## Dataset content
--*--
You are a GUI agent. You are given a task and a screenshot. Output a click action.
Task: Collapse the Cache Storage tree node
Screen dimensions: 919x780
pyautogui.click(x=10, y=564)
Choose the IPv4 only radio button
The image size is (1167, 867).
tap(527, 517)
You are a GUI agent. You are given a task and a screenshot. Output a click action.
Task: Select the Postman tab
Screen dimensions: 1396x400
--*--
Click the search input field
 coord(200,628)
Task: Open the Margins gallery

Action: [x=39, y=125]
--*--
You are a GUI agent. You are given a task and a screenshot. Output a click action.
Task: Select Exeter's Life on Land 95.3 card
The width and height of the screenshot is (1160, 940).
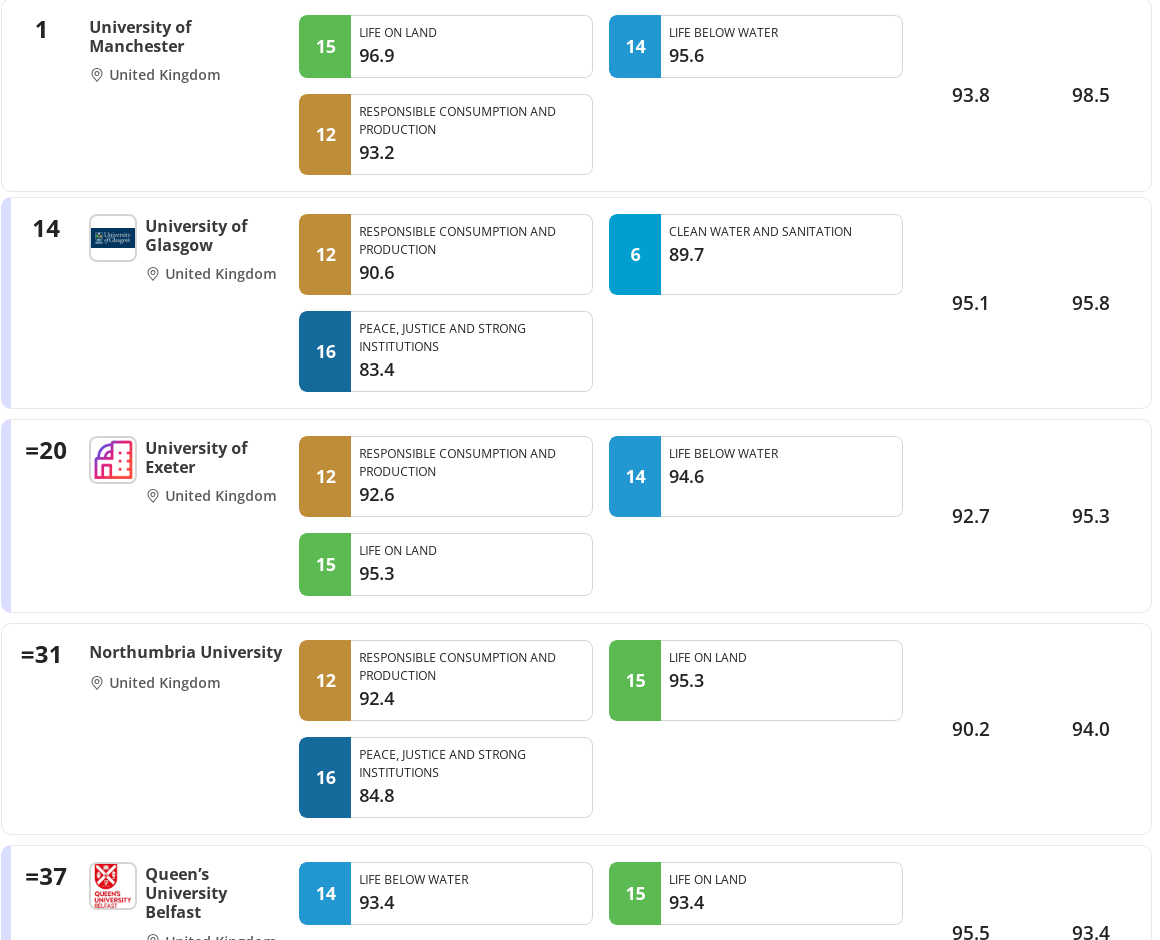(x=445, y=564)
--*--
## Requirement
Write out the lines of the listing from the one containing "Click the search input field" through the one containing "Action: [x=39, y=125]", both included, as a numbered list with blank lines omitted.

## Complete answer
1. Click the search input field
2.  coord(200,628)
3. Task: Open the Margins gallery
4. Action: [x=39, y=125]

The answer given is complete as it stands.